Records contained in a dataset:
◇ ◇ ◇ ◇

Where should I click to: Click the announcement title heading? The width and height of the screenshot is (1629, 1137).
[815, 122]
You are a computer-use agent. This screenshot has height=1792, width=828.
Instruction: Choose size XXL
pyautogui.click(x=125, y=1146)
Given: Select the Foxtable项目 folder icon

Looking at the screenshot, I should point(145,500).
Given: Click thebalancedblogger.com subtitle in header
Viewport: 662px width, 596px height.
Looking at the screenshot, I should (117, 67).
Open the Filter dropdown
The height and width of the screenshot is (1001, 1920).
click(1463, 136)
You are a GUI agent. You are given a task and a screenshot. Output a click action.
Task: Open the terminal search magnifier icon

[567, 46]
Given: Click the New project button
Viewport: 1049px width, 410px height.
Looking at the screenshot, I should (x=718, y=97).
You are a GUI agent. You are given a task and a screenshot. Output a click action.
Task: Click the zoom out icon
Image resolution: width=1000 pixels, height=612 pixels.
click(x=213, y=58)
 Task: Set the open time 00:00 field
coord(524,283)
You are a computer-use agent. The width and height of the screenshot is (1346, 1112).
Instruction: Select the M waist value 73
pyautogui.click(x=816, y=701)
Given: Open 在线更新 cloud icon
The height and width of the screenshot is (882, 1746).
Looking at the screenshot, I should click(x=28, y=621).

◇ ◇ ◇ ◇

_What you need to do_
Could the data above be returned exactly as it stands?

_Solved problem_
Where should I click to: Click the announcement title heading? The width and height of the screenshot is (1629, 1137).
[815, 122]
You are a computer-use agent. This screenshot has height=1792, width=828.
Instruction: Choose size XXL
pyautogui.click(x=125, y=1146)
Given: Select the Foxtable项目 folder icon

Looking at the screenshot, I should point(145,500).
Given: Click thebalancedblogger.com subtitle in header
Viewport: 662px width, 596px height.
Looking at the screenshot, I should (117, 67).
Open the Filter dropdown
The height and width of the screenshot is (1001, 1920).
click(1463, 136)
You are a GUI agent. You are given a task and a screenshot. Output a click action.
Task: Open the terminal search magnifier icon

[567, 46]
Given: Click the New project button
Viewport: 1049px width, 410px height.
Looking at the screenshot, I should (x=718, y=97).
You are a GUI agent. You are given a task and a screenshot. Output a click action.
Task: Click the zoom out icon
Image resolution: width=1000 pixels, height=612 pixels.
click(x=213, y=58)
 Task: Set the open time 00:00 field
coord(524,283)
You are a computer-use agent. The width and height of the screenshot is (1346, 1112).
Instruction: Select the M waist value 73
pyautogui.click(x=816, y=701)
Given: Open 在线更新 cloud icon
The height and width of the screenshot is (882, 1746).
Looking at the screenshot, I should click(x=28, y=621).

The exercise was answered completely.